Nach rund einer Woche politischer Diskussion scheint festzustehen, dass Deutschland ein öffentliches Warnsystem aufbauen wird, das im Katastrophenfall auch per Cell Broadcast Warnungen an alle Mobiltelefone verschickt. Doch diese Einsicht kommt für deutlich mehr als hundert Tote im Zuge der Hochwasser viel zu spät. Dass sich aber etwas an dieser grundsätzlichen Einstellung ändert, Warnungen von Experten zu ignorieren, ist derzeit nicht abzusehen.

Denn klar ist: Bereits seit etwa 20 Jahren ist die Möglichkeit zur Nutzung von Cell Broadcast für Katastrophenwarnungen bekannt. Das Bundesamt für Bevölkerungsschutz und Katastrophenhilfe (BBK) hat dieses System spätestens 2009 öffentlich unterstützt. Das geht unter anderem aus der entsprechenden ETSI-Norm hervor(öffnet im neuen Fenster) . Auch an der dazugehörigen Arbeitsgruppe haben sich zuvor deutsche Behörden beteiligt, worauf die unabhängige AG Kritis hinweist(öffnet im neuen Fenster) .

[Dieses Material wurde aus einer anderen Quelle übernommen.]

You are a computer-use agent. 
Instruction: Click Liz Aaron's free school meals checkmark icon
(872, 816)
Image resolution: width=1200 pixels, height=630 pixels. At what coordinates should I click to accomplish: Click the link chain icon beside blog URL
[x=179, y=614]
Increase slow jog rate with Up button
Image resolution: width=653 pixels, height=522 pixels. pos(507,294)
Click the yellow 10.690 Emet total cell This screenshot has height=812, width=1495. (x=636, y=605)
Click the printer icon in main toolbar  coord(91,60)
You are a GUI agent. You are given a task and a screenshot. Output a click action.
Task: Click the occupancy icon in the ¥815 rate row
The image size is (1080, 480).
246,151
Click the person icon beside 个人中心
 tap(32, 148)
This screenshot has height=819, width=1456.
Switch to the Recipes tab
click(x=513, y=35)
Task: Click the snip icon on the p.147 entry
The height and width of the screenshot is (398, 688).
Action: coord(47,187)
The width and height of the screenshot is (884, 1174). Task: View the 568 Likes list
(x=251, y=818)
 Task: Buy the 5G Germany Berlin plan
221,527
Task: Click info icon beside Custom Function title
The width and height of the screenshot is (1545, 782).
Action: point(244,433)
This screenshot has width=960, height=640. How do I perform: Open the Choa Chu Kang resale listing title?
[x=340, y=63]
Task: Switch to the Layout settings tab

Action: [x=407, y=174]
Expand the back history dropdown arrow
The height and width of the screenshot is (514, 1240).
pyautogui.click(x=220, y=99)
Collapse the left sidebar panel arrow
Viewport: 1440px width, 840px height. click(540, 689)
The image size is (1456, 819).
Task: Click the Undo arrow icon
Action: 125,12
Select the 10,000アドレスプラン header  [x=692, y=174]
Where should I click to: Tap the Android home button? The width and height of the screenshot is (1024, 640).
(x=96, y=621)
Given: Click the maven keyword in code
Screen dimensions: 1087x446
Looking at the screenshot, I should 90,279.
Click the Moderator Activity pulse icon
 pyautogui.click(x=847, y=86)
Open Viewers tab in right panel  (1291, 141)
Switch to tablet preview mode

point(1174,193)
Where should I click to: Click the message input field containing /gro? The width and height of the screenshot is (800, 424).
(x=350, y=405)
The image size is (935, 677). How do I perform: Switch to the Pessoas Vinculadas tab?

Doch während Staaten außerhalb Europas Cell Broadcast flächendeckend für Warnungen nutzen und auch etwa die Niederlande Cell Broadcast bereits seit 2012 im Einsatz haben, passierte in Deutschland in den vergangenen Jahren nichts Sinnvolles. Stattdessen wurde in Deutschland die Idee geboren, Menschen statt über eine wortwörtliche Rundfunksendung an alle Mobiltelefone besser über eine App zu warnen. Und weil eine einzige App, die Internet benötigt und lediglich per Opt-in funktioniert, offenbar nicht ausreichend sinnlos war, gibt es mit Katwarn, Nina und Biwapp inzwischen gleich drei Apps für den gleichen Zweck.

Jahrelange Ignoranz

In all den Jahren und Diskussionen um diese Apps und mögliche weitere Warnsysteme haben Experten immer wieder dafür plädiert, stattdessen auf Cell Broadcast zu setzen. Immerhin ist die Technik standardisiert und erreicht sämtliche Mobilfunknutzer seit Jahrzehnten, sofern sie denn eingesetzt würde. Erst bei dem völlig verpatzten Warntag im Jahr 2020 bemerkten die Verantwortlichen dann, dass der Weg über die Apps eine miserable Idee ist, schlecht funktioniert und so gut wie niemanden sinnvoll erreicht.

Mit dem Rausschmiss seines Vorgängers und dem Antritt von Armin Schuster als BBK-Präsident begann ein Umdenken, doch noch auch auf Cell Broadcast zu setzen .

Aber erst die vielen Toten führen letztlich dazu, dass sich Politiker mit ihren Aussagen zu der Technik überschlagen und endlich auch der notwendige politische Druck dazu entsteht, das System nutzen zu wollen. Sowohl der scheidende Bundesinnenminister Horst Seehofer als auch der BBK-Präsident gehen davon aus, dass es nun umgesetzt wird.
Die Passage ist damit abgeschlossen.